TASK OBJECTIVE: Search term "computer": please show all lines in the listing that contain it.
*** EXERCISE MATERIALS ***
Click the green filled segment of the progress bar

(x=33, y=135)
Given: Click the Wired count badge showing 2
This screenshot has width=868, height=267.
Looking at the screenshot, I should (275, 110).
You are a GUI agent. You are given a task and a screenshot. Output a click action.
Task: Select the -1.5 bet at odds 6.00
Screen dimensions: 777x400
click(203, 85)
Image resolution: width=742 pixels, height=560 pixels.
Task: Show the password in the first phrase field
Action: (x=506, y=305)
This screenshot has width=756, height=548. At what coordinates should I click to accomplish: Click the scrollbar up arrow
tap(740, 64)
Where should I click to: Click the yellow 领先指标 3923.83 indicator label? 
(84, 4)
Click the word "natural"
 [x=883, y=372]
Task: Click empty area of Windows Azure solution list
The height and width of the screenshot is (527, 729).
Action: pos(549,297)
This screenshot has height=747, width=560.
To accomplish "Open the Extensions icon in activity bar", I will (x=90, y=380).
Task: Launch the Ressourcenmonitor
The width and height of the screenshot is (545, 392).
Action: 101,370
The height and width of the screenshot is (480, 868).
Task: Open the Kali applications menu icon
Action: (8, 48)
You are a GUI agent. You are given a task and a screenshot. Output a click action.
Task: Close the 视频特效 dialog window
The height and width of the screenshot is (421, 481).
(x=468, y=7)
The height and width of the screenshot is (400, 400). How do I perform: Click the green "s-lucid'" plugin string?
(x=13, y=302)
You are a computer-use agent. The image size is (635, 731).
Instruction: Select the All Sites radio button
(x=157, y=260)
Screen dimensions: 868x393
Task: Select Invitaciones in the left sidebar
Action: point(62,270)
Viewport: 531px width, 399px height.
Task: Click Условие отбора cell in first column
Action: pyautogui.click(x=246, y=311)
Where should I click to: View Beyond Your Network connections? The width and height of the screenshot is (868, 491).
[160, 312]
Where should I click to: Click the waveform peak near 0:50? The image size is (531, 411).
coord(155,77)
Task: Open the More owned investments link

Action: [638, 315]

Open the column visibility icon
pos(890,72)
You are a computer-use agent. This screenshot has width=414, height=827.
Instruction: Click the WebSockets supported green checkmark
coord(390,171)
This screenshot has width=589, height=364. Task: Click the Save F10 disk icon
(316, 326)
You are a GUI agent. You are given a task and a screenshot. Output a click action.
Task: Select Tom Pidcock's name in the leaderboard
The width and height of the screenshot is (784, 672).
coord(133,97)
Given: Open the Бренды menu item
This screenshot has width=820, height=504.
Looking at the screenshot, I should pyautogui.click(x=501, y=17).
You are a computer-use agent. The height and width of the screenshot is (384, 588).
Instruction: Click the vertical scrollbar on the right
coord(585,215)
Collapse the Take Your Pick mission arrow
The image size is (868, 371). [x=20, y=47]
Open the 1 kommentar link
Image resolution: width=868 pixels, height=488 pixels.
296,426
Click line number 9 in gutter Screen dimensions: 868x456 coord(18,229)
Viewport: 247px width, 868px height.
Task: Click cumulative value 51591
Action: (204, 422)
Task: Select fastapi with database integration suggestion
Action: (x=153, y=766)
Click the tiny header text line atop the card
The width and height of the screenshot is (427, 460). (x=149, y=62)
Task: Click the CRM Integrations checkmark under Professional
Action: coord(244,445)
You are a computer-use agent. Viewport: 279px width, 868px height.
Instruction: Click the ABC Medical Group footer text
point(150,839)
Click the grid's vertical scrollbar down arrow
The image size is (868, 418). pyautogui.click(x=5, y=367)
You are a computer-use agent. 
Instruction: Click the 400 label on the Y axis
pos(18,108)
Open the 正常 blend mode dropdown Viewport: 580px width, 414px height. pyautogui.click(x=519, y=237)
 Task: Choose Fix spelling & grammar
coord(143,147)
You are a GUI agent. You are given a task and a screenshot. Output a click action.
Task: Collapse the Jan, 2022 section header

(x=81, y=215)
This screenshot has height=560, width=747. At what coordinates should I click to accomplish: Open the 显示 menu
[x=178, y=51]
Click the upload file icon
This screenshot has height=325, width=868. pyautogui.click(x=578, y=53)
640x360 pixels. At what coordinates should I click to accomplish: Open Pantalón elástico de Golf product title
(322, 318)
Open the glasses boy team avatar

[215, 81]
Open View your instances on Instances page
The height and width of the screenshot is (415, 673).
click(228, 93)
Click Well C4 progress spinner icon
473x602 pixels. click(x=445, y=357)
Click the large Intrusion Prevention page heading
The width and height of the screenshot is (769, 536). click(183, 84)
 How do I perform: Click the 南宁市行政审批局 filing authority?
*** End of EXERCISE MATERIALS ***
WRITTEN SOLUTION:
You are a computer-use agent. The image size is (635, 731).
You are a computer-use agent. This screenshot has width=414, height=827.
You are a computer-use agent. The height and width of the screenshot is (384, 588).
You are a computer-use agent. Viewport: 279px width, 868px height.
You are a computer-use agent. 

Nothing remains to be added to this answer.